Sunday, March 22, 2015
"MOONLIGHT AND MAGNOLIAS" A COMIC LOOK AT HOW MOVIES ARE MADE
What do peanut shells and banana peels have to do with the movie "Gone With The Wind"? Those meager pickings are all producer David O. Selznick would allow his "kidnapped" writer and director to eat, peanuts and bananas, while they solved a great conundrum: how to create a script of the Margaret Mitchell book that was less than seven hours long.
The turbulence of the Civil War, an epic saga penned by Mitchell, her one and only masterpiece, became "Gone with the Wind." Translating its 1037 pages of romance and drama in the old South into a four hour film by David O. Selznick, producer, ended up being ranked number 4 on the 100 Best American Films of All Time list of 1998. But how it came to pass, against great odds, is a unique story all on its own.

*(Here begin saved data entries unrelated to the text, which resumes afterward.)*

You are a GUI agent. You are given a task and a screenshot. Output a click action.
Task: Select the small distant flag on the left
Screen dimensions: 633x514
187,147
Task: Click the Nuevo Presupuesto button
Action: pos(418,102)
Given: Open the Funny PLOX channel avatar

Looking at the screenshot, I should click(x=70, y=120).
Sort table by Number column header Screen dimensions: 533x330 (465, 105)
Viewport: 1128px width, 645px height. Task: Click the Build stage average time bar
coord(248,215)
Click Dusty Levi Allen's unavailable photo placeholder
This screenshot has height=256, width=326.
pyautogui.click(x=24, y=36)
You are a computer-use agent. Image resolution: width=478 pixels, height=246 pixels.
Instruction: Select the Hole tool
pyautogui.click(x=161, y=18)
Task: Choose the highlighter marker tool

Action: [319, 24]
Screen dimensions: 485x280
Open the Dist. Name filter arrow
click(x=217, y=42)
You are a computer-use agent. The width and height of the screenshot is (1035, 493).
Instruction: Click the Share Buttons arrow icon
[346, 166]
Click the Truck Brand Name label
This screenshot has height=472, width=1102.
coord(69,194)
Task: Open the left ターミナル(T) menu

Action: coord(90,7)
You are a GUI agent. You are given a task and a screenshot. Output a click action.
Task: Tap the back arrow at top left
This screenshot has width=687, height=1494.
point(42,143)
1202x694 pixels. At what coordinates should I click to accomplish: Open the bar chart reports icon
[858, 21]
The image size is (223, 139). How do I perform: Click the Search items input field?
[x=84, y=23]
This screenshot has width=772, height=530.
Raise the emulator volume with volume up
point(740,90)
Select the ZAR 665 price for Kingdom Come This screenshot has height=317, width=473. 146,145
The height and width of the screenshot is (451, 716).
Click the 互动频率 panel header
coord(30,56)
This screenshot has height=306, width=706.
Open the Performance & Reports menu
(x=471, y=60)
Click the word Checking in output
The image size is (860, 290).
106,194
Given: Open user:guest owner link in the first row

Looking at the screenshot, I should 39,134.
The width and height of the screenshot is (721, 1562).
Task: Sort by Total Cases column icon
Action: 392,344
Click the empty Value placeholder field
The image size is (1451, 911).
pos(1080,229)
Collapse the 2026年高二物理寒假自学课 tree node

To be privy to the inside scoop of how the movie came to be written and splashed across the silver screen, ultimately to win ten Academy Awards and be one of the highest grossing films of its time, head over to the Connecticut Playmakers to see the frantic slapstick comedy "Moonlight and Magnolias" by Ron Hutchinson Friday, March 27 and Saturday, March 28 at 8 p.m. at First Congregational Church, 108 Sound Beach Avenue, Old Greenwich.
Producer David O. Selznick's career and reputation and future and fortune are all on the line. Every day it is costing him $50,000 to make a film that has no viable script. Fraught with obstacles, the project to make "Gone with the Wind" is in tremendous trouble. He finally has a cast, Vivien Leigh as his daunting and determined heroine Scarlett O'Hara and Clark Gable as the dashing and enigmatic Rhett Butler, but without a workable screenplay he has nothing.
Every script to date is flawed, too long or not practical. Atlanta has to burn, the Confederacy has to be defeated and Scarlett has to face surmounting problems. Selznick (Adam Auslander) implores his good friend the journalist Ben Hecht (David Pollard) to come to his rescue. Hecht, who has never even read the book, reluctantly agrees to try. Locked in a room for five days, with Selznick and his brand new director Victor Fleming (Tim Cronin) acting out the plot, Hecht is forced to live on peanuts and bananas and produce a masterpiece. How the trio survive with the aid of the producer's faithful secretary Ms. Poppenghul (Tina D'Amato) is a comic circus, under the deft direction of Dan Friedman.
For tickets ($25), call the Connecticut Playmakers at 203-249-5419 or online at www.ctplaymakers.org. Performances are Friday and Saturday at 8 p.m. This is a cabaret setting, so bring goodies to share at your table. Come witness this plucky Connecticut community theatre group that has produced 225 Broadway hits over its 67 year history in the Greenwich area.
Make your plans now to have "Dinner with Disney" that will take you on a musical journey of Disney songs for the last 75 years. Come hear tunes from such hits as "The Lion King," "Aladdin," "Snow White," "The Jungle Book," "Frozen," "Tarzan" and "Cinderella," to name a few. Bring your kids and your dinner on Friday and Saturday, May 8 and 9, 15 and 16 and 22 and 23 at 8 p.m. and Sunday, May 17 and 24 at 2 p.m.
You'll surely want to rent a DVD of this classic film once you witness the behind-the-scenes shenanigans that unbelievably led Ben Hecht, "the Shakespeare of Hollywood," to succeed where so many others before him had failed. All David O. Selznick wants is one great movie before he dies and without becoming a monkey's uncle he manages to pull off the trick of the century.